The resource is known as ‘It’s more than rainbows in receptions’: Working with LGBTQ+ people in palliative and end of life care, and features the diverse voices of lesbian, gay, bisexual, transgender and queer/queer questioning people who have shared their own experiences about engaging with healthcare staff. The document can be found in full here.

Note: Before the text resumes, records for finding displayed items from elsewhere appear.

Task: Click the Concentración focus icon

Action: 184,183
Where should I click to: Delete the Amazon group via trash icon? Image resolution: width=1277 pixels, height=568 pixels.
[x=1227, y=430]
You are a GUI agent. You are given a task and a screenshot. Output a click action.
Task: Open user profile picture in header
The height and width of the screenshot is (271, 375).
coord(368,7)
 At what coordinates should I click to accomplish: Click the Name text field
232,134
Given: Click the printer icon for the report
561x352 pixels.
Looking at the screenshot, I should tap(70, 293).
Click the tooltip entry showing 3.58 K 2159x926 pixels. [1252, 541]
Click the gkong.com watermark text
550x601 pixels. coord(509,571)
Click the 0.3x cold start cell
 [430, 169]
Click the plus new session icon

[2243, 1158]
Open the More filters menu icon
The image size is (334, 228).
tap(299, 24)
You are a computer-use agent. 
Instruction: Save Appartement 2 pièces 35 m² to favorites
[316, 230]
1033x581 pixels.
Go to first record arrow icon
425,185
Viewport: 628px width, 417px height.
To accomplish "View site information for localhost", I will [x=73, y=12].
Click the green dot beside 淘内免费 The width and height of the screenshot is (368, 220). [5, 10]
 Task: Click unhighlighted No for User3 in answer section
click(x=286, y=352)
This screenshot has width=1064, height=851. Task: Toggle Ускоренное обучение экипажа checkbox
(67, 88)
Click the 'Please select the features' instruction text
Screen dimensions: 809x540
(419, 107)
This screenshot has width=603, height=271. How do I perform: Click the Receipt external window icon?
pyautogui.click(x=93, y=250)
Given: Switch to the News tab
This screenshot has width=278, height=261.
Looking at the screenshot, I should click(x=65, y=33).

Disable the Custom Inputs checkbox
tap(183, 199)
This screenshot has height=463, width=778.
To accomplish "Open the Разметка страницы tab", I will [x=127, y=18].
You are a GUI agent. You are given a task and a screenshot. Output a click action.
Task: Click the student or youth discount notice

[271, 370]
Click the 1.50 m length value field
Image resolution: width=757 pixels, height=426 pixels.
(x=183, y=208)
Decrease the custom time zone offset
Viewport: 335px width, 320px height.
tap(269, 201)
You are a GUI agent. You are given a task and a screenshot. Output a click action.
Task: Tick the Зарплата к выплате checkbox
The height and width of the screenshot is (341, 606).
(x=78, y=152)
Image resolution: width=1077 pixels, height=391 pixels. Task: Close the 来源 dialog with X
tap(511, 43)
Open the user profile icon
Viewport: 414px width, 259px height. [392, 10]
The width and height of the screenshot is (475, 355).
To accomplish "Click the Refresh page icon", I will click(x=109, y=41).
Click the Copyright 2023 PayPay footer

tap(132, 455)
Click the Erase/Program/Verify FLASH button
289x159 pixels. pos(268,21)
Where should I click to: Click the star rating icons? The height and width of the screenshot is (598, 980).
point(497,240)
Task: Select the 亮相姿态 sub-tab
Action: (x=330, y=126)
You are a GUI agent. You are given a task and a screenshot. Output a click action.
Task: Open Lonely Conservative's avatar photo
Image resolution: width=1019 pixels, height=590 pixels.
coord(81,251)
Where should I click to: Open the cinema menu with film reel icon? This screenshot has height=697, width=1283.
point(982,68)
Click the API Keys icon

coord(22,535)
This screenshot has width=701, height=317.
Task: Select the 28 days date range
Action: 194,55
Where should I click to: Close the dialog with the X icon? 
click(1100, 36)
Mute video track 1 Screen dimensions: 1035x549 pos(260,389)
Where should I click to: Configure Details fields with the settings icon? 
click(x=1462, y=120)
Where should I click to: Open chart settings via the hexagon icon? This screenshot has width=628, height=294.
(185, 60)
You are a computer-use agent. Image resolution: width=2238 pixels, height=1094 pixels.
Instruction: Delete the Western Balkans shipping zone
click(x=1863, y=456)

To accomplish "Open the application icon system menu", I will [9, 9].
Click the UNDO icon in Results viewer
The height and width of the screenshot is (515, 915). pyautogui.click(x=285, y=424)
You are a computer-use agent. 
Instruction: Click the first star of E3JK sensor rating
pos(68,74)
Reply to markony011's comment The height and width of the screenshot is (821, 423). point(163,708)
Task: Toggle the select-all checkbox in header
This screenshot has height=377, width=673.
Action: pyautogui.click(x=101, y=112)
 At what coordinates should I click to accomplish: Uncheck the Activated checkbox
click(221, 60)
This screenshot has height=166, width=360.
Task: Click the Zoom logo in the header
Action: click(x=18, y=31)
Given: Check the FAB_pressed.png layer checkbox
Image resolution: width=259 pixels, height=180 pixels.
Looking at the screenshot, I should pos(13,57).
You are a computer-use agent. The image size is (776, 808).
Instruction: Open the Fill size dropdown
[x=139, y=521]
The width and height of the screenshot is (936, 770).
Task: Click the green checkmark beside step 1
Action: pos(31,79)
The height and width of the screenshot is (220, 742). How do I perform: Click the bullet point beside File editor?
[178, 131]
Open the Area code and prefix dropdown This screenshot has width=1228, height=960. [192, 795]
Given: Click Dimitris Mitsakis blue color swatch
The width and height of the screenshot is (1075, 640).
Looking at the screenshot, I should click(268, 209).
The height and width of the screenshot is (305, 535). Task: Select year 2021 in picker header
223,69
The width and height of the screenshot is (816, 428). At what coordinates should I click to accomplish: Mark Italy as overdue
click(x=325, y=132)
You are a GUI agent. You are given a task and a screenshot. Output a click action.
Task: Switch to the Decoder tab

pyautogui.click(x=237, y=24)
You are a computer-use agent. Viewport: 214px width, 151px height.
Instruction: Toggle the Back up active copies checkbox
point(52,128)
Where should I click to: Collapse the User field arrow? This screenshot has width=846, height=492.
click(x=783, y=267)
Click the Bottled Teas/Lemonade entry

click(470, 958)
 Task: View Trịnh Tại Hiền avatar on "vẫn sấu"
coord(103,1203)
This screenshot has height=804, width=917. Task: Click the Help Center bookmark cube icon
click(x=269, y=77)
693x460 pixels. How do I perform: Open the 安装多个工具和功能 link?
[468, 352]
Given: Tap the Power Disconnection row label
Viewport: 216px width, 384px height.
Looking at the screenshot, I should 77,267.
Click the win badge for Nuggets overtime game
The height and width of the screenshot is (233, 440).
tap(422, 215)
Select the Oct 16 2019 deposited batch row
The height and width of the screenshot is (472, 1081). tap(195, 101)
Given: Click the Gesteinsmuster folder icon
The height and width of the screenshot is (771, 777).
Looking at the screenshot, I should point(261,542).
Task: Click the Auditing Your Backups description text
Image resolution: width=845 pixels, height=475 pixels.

Sam said: ‘Previous research from Marie Curie has shown that many LGBTQ+ people can avoid palliative care, or hide their sexuality when accessing services, out of fear of discrimination or bias. It doesn’t matter who you are, or how you identify, everyone should have the right to good end of life care, and to have the best possible death. Marie Curie is dedicated to ensuring that anyone, whoever they are, has the best possible end of life experience.’

In addition, Gemma Allen, programme lead at The Mary Stevens Hospice, has said how important it is to have such a resource.

‘This educational is an essential piece of work that can help to transform the lived experience of LGBTQ+ people living with any terminal illness or at the end of life,’ Gemma said. ‘We are grateful to Marie Curie for funding the project, and grateful to all of those LGBTQ+ people and allies who shared their experiences so candidly, so that we could create the best possible guide. The aim of this is to ensure that people receive the best palliative and end of life care, and I hope it does that.’